07/03/2004 00:18:55Jim Talked to Skip about his wonder drug that lets you
Talked to Skip about his wonder drug that lets you live forever (supposedly another Gerovital, Laetrile, HGH) answer to a healthier/longer life. It's an MLM that sells a Mangoxxx juice. I was thrilled to point out those tiny letters at the end of every article, that say its all BS, not to take it's advice, use it as therapy, and to seek a physician for any ailment. I love franchises...they all look the same to me.
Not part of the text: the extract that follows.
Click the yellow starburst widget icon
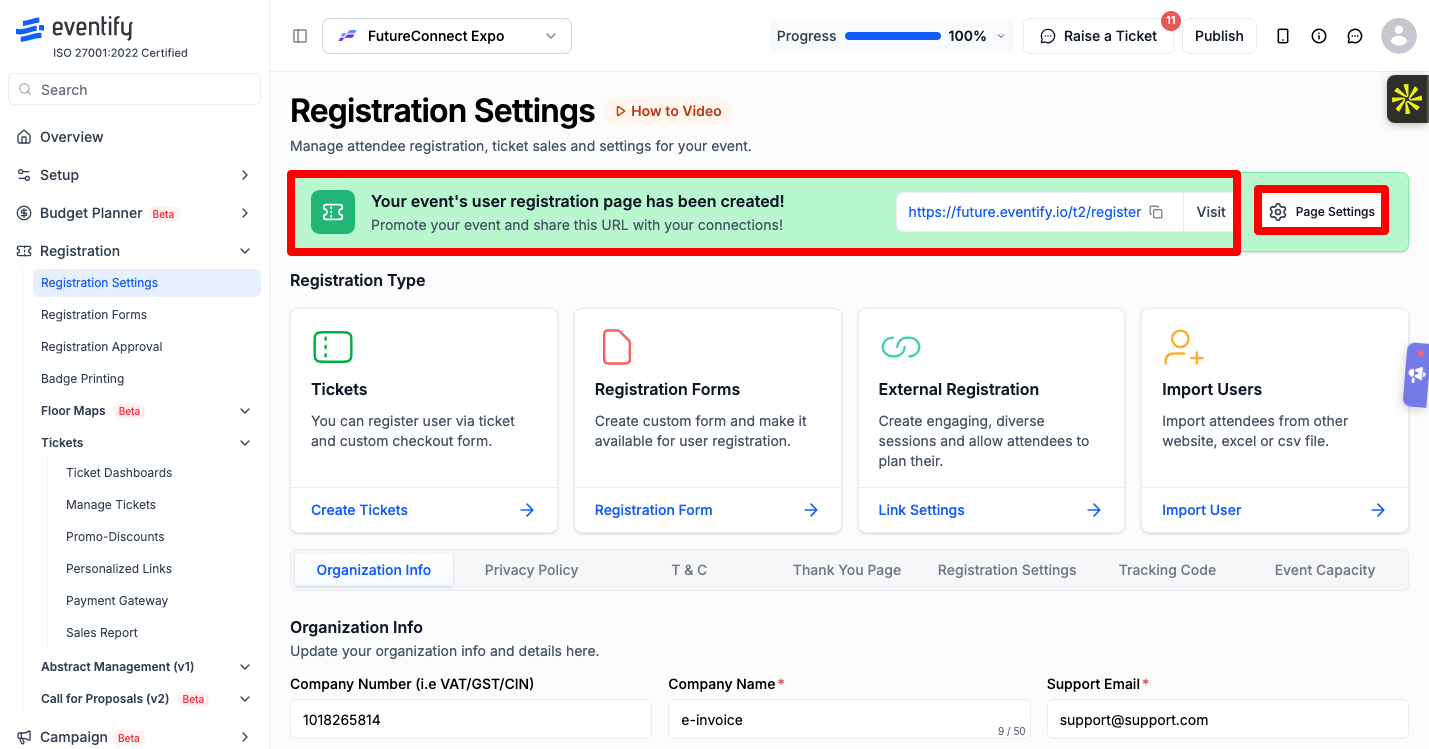Screen dimensions: 1429x749 1407,99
The real way to make money is to SELL franchises with your own DNAJavalium Juice from the jungles of Columbia with actors, statements from DR's, and Testimonials...and be sure to include the disclamer statements to forgo the lawsuits and libel laws. LOL
07/03/2004 00:11:48jim Went to LVMS and watched Fireworks
Took Becky, Dustin and Jennifer to the Las Vegas Motor Speedway (Bullring), and watched 3 hours of racing and a demolition derby. At the end, they had a decent fireworks display that lasted 5 minutes. It was pretty cool.
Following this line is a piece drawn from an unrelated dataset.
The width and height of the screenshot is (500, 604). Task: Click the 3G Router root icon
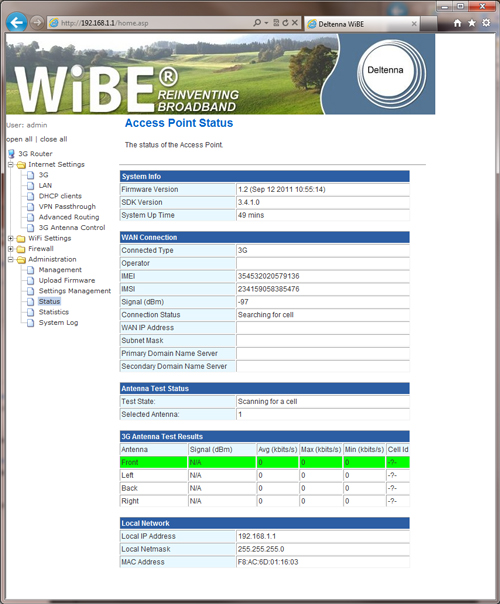12,154
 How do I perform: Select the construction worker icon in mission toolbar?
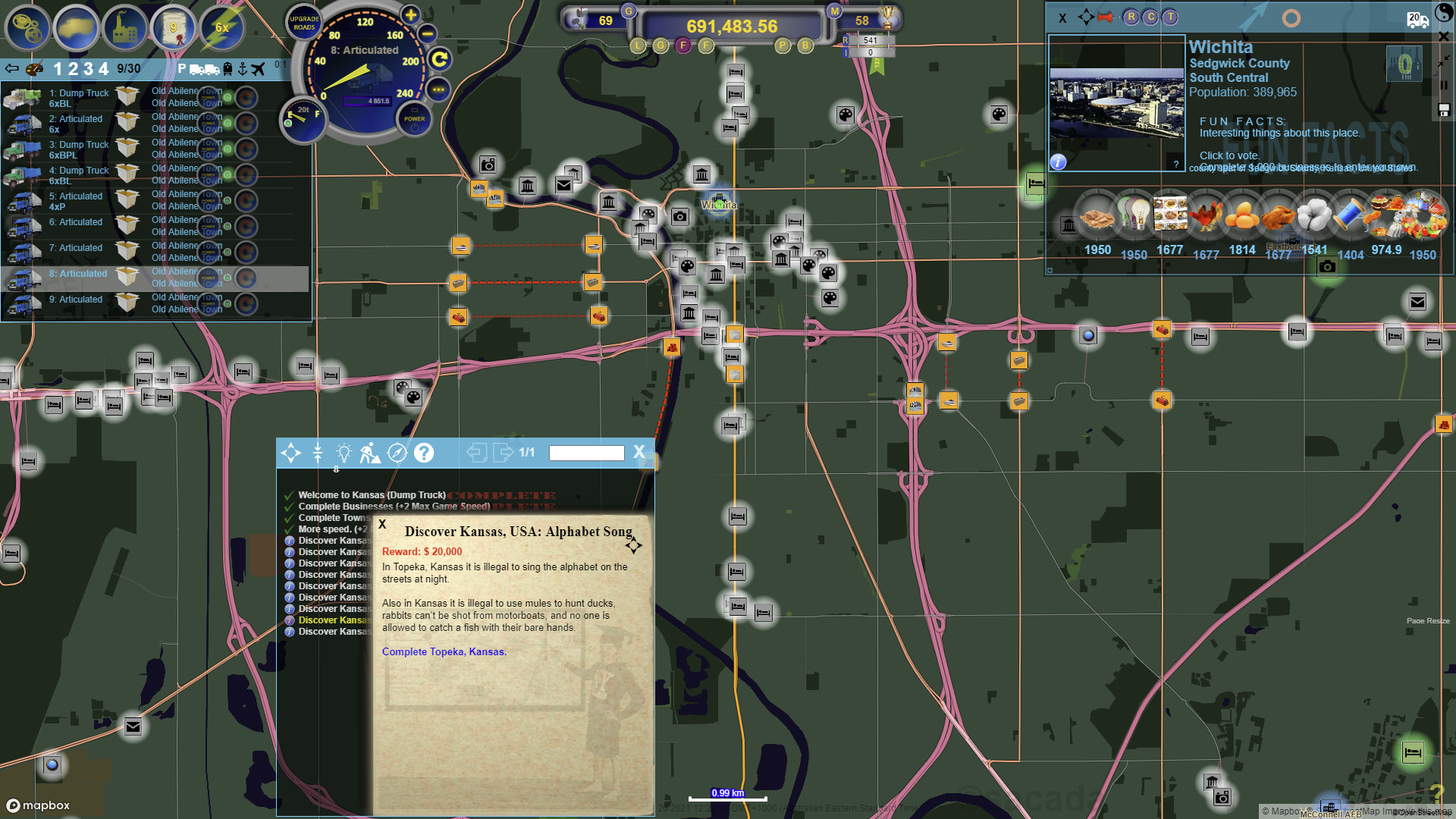tap(369, 453)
07/02/2004 21:12:34jim Vegas,NV-StreisandPark-Fireworks Jim
07/02/2004 17:04:01jim Vegas,NV-RaceTrack-Jim,Becky,Dustin,Jim
07/02/2004 12:02:21jim Vegas,NV-RaceTrack
07/01/2004 21:28:06jim What I call a good deed is
What I call a good deed, is something you do nice for someone else, without anything to gain from your action.
07/01/2004 20:21:57jim Another day of good deeds. Helped someone move.
I helped move a friend across town for about 7 hours today, and it was HOT! Everything from a queen bed to a refrigerator. Guess I've still got the physical stamina that kind of labor requires and that's nice to know!
Bought 6 cartons of smokes, laid back, watched tube. Made some smoked pork/gravy and mashed potatoes for dinner. (Just didn't feel like going out for KFC).
06/30/2004 20:33:01jim Im sorry Warren Davis.
I'm sorry Warren Davis. Well, I would have been right if I just said Dave Davis, since all of the Davis men are Dave's. :) I think (anyway). www.oddtod.com is a fun site. Thanks for the T.O.